Pada 8 Desember 2018 atau 1 hari sebelum Hari Anti Korupsi sedunia yang diperingati setiap 9 Desember, Ketua Umum Partai Persatuan Pembangunan Romahurmuziy atau Rommy mempublikasikan sebuah video pendek antikorupsi di akun Twitter-nya, @MRomahurmuziy. “Bagi saya berpolitik adalah hobi, bukan sumber penghasilan. Selamat #HariAntiKorupsi,” tulis Rommy. Dalam video yang sempat diunggah ulang oleh Mahfud MD itu, Romahurmuziy menyinggung soal pejabat yang menjadi penjahat. Menurutnya Romahurmuziy, hanya ada perbedaan tipis di antara pejabat dan penjahat. Menurutnya, sistem politik saat ini menuntut para politisi yang ingin bersaing harus mengucurkan sejumlah biaya dengan jumlah yang tidak sedikit. “Kenapa? Karena memang sistem politik kita yang hari ini berbiaya tinggi,” lanjutnya. Ironisnya 3 bulan setelahnya Rommy ditangkap oleh KPK pada Jumat (15/3/2019) karena diduga terkait kasus pengisian jabatan di Kementerian Agama.
Tertangkap tangannya Romi sesungguhnya pertanda gagalnya sistem politik sekuler yang ironisnya diakui sendiri oleh terdakwa sebagai sistem politik yang mampu mengubah seorang pejabat menjadi penjahat dalam sekejap. Tokoh Islam pendukung rezim Jokowi ini pada akhirnya secara sadar memilih menjadi penjahat meski sempat berkoar anti korupsi. Fenomena ini membuat kita bertanya. Dimanakah sosok pemimpin jujur dan adil di tengah wabah korupsi yang sistemik ini? Dimanakah posisi politik tauhid di tengah gaduhnya pesta demokrasi tahun ini?
Hari ini dengan politik demokrasi sekuler, pandangan politik umat telah “dibonsai”, dibuat rabun jauh dan dangkal. Para politisi Muslim akhirnya kehilangan identitas sekaligus integritasnya. Mereka tidak segan menggadaikan negerinya diperas dan dijajah oleh asing demi untuk memperkaya diri, keluarga, atau kelompoknya – semua demi untuk bertahan dan tetap eksis dalam pentas politik yang berbiaya tinggi. Wajar dalam sekejap mereka yang awalnya lurus bisa dengan mudah berubah menjadi koruptor dan penjahat, bukan hanya jual beli jabatan, bentuk korupsi politik yang paling berbahaya adalah memperjual-belikan pasal-pasal dalam undang-undang atau keputusan politik seperti membungkam suara kelompok umat yang mukhlis. Tak mengherankan, jika pejabat partai maupun pejabat parlemen yang semestinya menjadi pemimpin perjuangan politik demi kepentingan rakyat, justru menjadi alat untuk melakukan berbagai tindakan korupsi bahkan kezhaliman politik tadi.

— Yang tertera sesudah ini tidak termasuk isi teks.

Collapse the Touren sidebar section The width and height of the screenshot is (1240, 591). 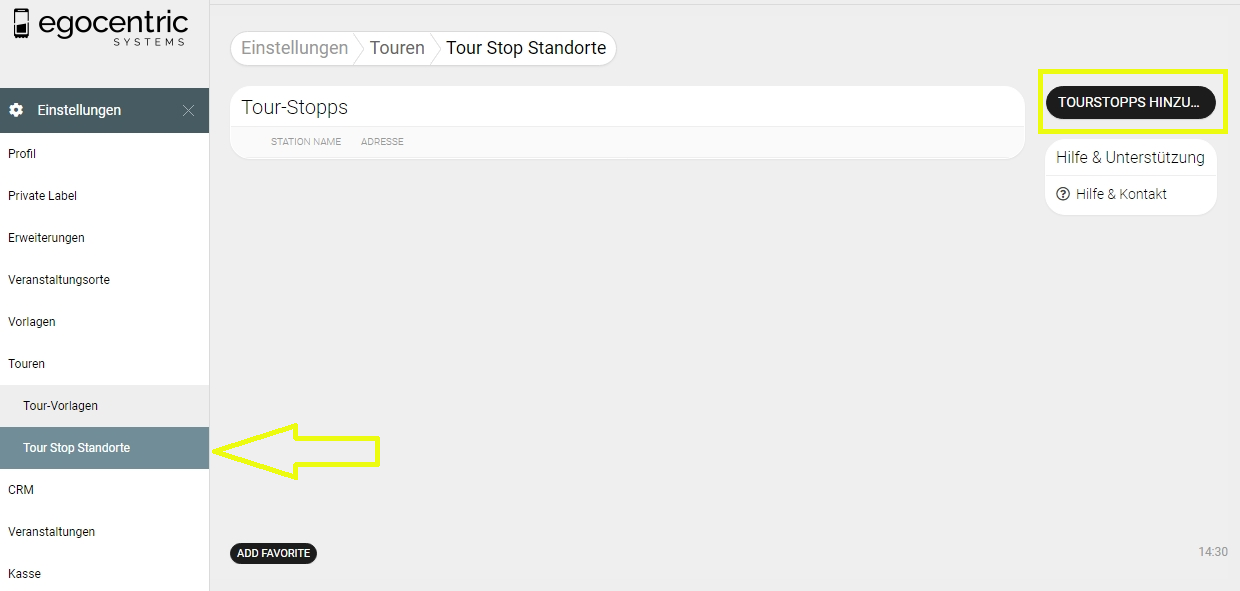(x=27, y=364)
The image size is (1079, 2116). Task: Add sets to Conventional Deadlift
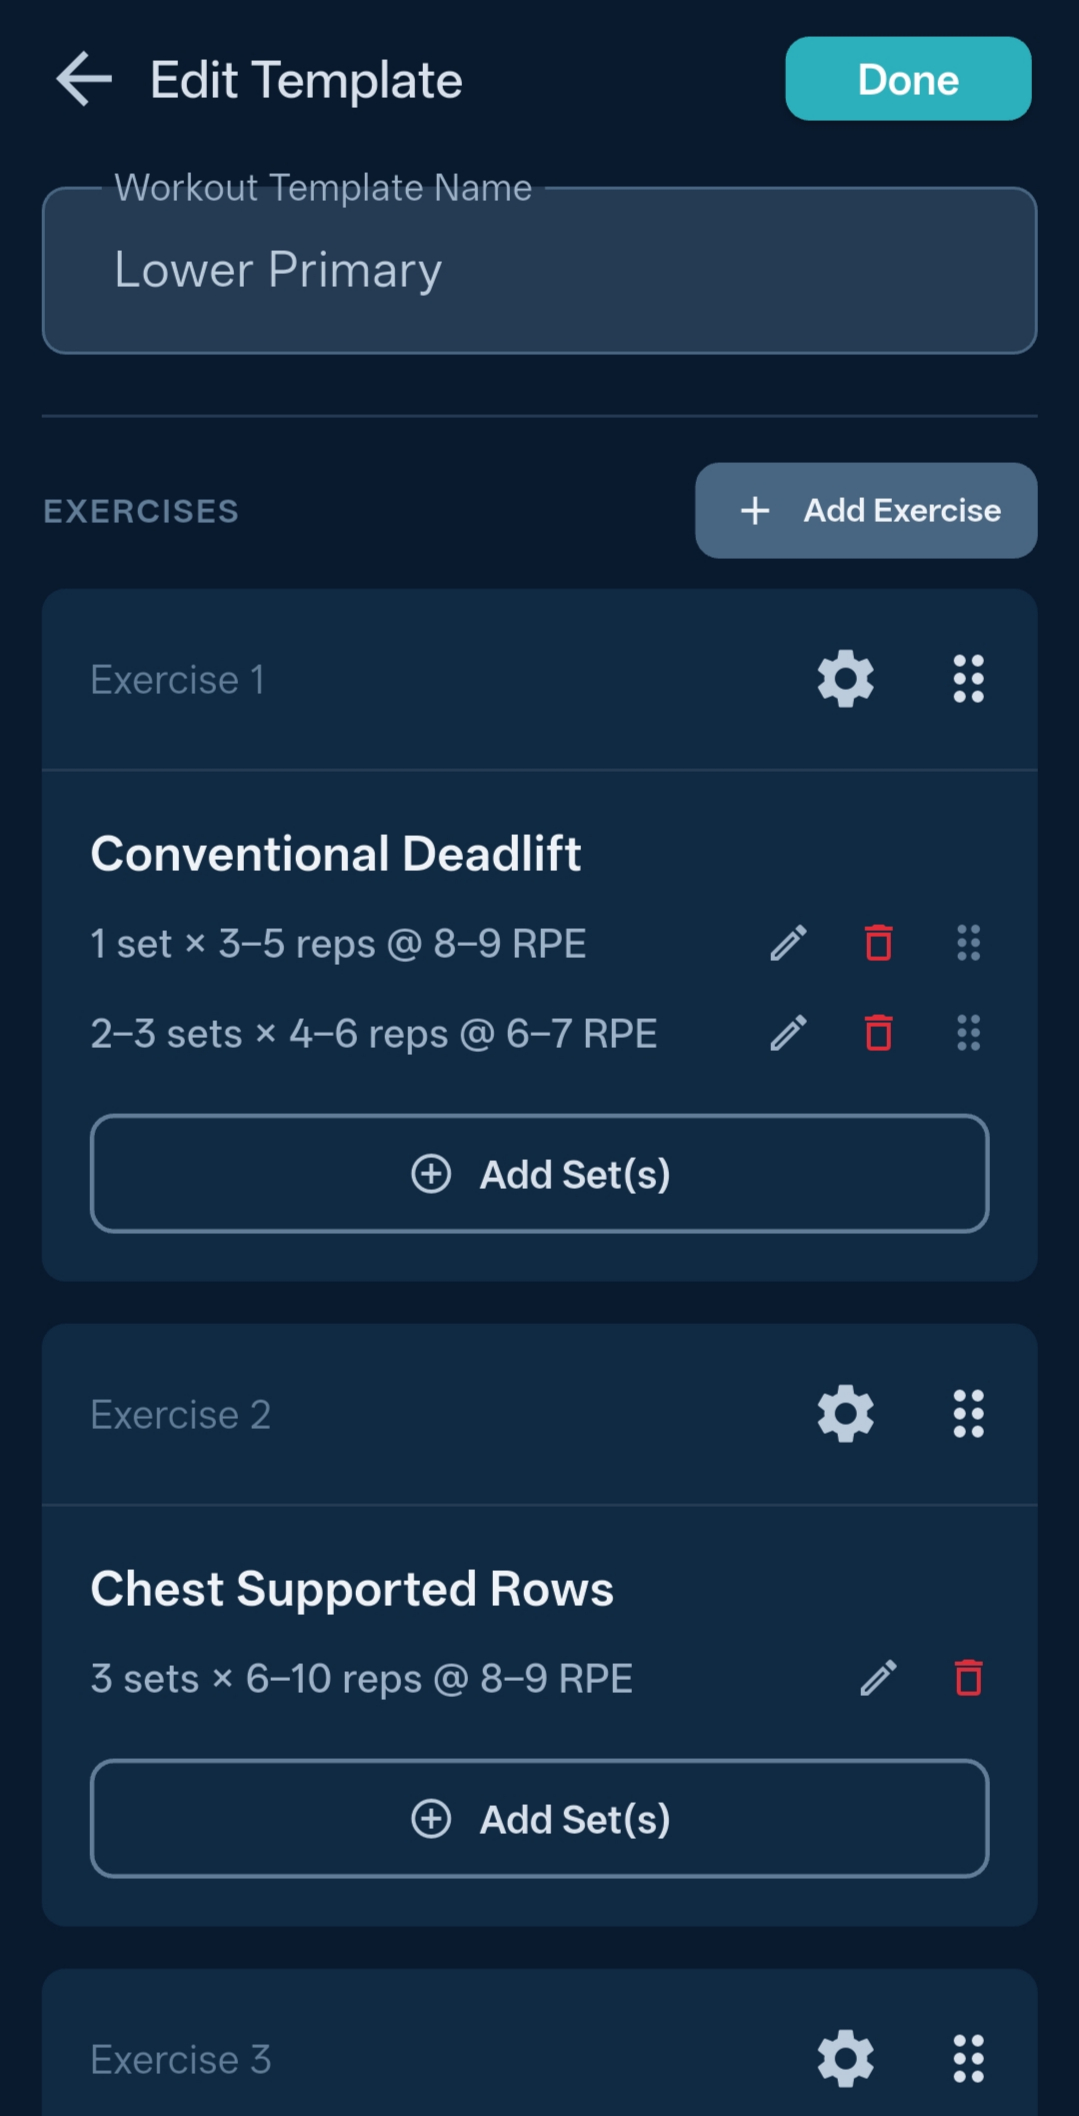539,1173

Para politisi korup ini juga tega menunggangi dan memanipulasi suara umat demi mendukung kelompok kapital berpengaruh yang menjual narasi Islamophobia dan anti-Khilafah. Tak heran Pemilu tahun ini sangatlah gaduh tanpa ada ruang bagi visi politik Tauhid yang jernih untuk masa depan negeri ini, hanya ada kontestasi kepentingan yang kuat di level elit, meski pada umat sudah terjadi pergolakan ideologis. Suara ideologi tauhid dari umat justru dibungkam dengan dibubarkannya HTI sebagai ormas terdepan di Indonesia yang menyuarakan ideologi Islam.

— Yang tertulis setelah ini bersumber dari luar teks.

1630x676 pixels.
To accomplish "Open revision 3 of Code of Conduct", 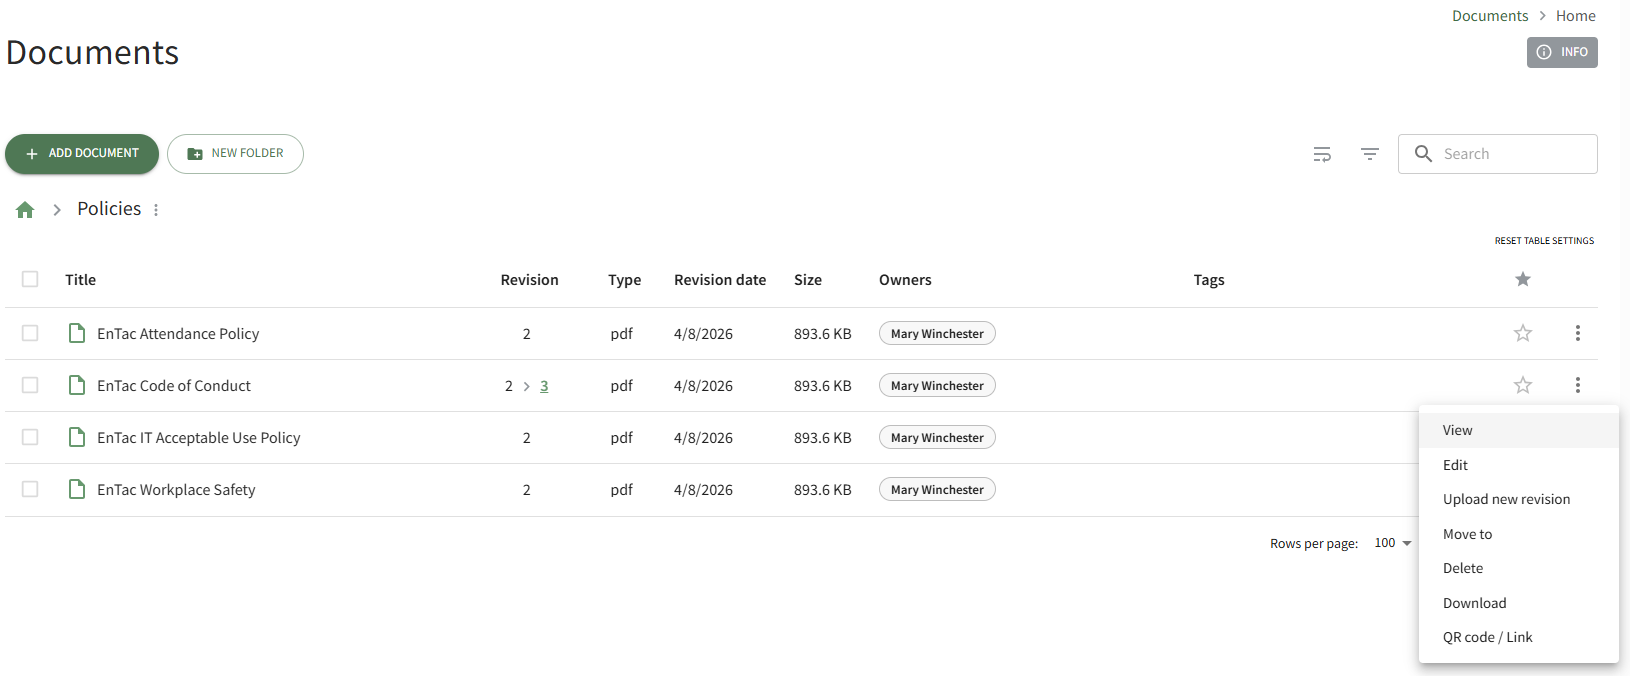I will [544, 386].
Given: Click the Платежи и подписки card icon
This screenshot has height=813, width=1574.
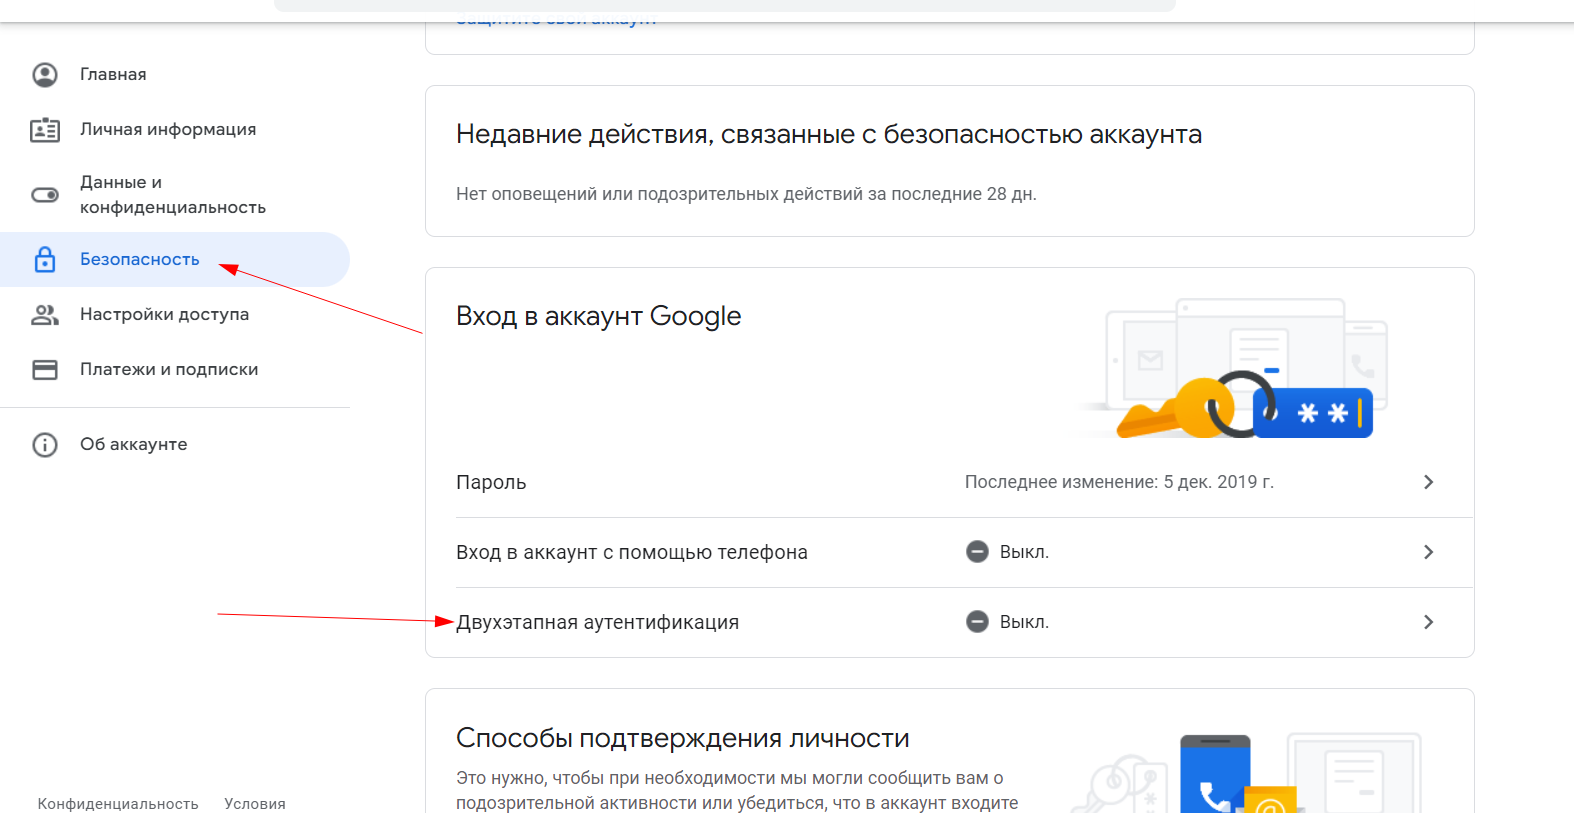Looking at the screenshot, I should coord(45,370).
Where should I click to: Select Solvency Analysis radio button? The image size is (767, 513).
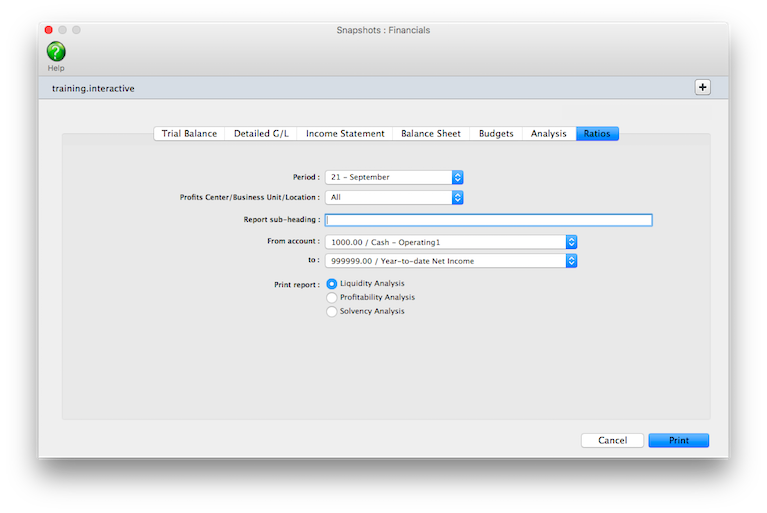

Jadilah politisi korup ini sebagai budak-budak politik pragmatis yang menuhankan kepentingan tuannya dan tak lagi takut pada Rabb Nya serta ajaran tauhid. Wajar politisi seperti Rommy rela mempertaruhkan integritasnya, membungkam ormas Islam yang mukhlis, menjelekkan Khilafah ajaran Islam hanya demi kepentingan kelompoknya.

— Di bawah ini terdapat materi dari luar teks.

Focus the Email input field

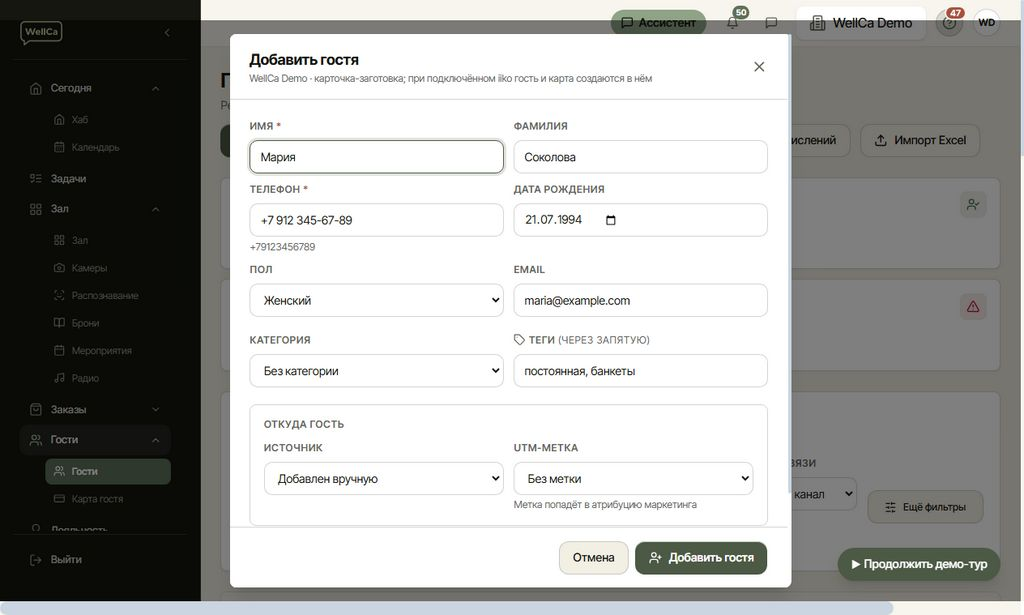[640, 300]
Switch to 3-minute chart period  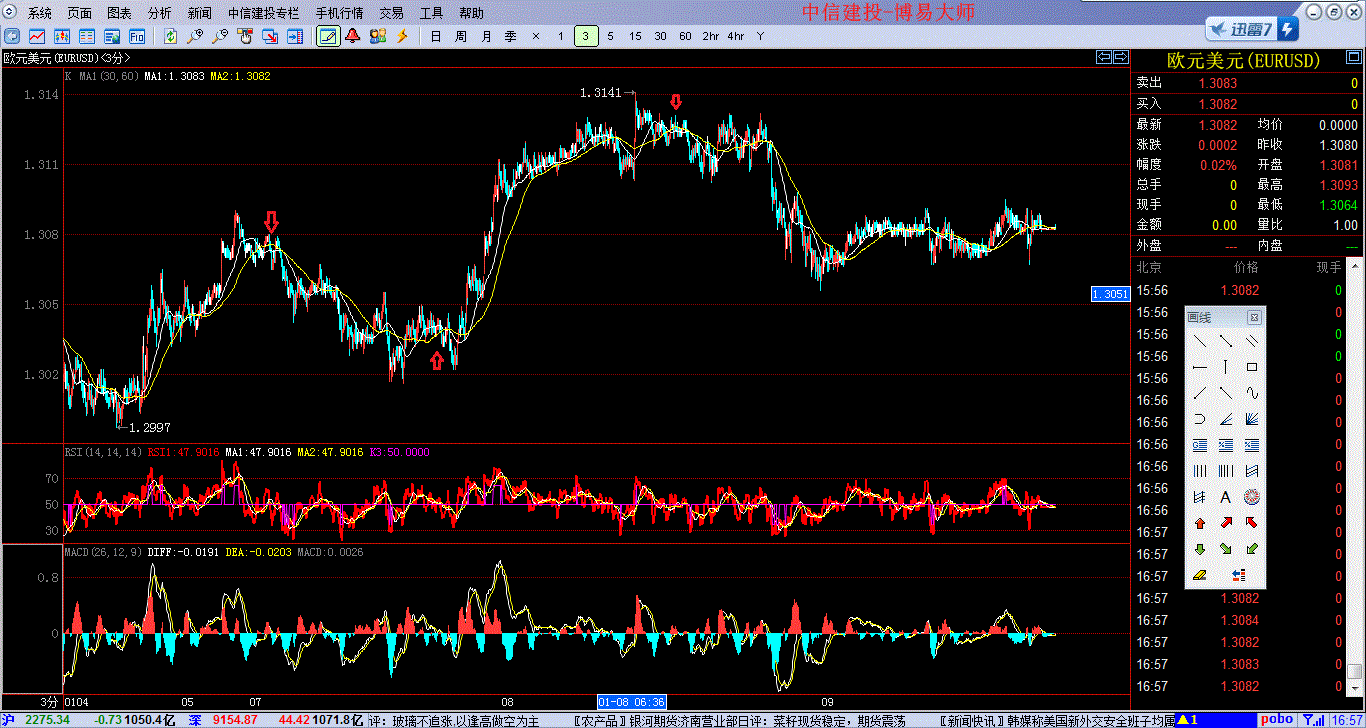586,36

Politik Islam sesungguhnya bermakna pengaturan urusan umat dengan aturan-aturan Islam, baik didalam maupun luar negeri. Dari definisi ini bisa kita pahami apa sebenarnya yang menjadi kepentingan politik umat Islam; dan itu adalah politik tauhid bukan politik kepentingan. Politik tauhid seperti yang dicontohkan oleh Rasulullah Saw dan Khulafaur Rasyidin setelahnya. Aktivitas politik dilaksanakan oleh rakyat (umat) dan pemerintah (negara). Pemerintah merupakan lembaga yang mengatur urusan rakyat secara praktis (‘amali). Lalu umat mengontrol sekaligus mengoreksi (Muhasabah) pemerintah dalam melaksanakan tugasnya. Walhasil, dalam konsep politik Islam ini, umat Islam bukan hanya berkepentingan untuk memiliki pemerintahan yang bisa memakmurkan, mensejahterakan dan memajukan mereka secara materi, tetapi juga pemerintahan yang MAU menegakkan dan menerapkan politik tauhid dan Syariah Islam.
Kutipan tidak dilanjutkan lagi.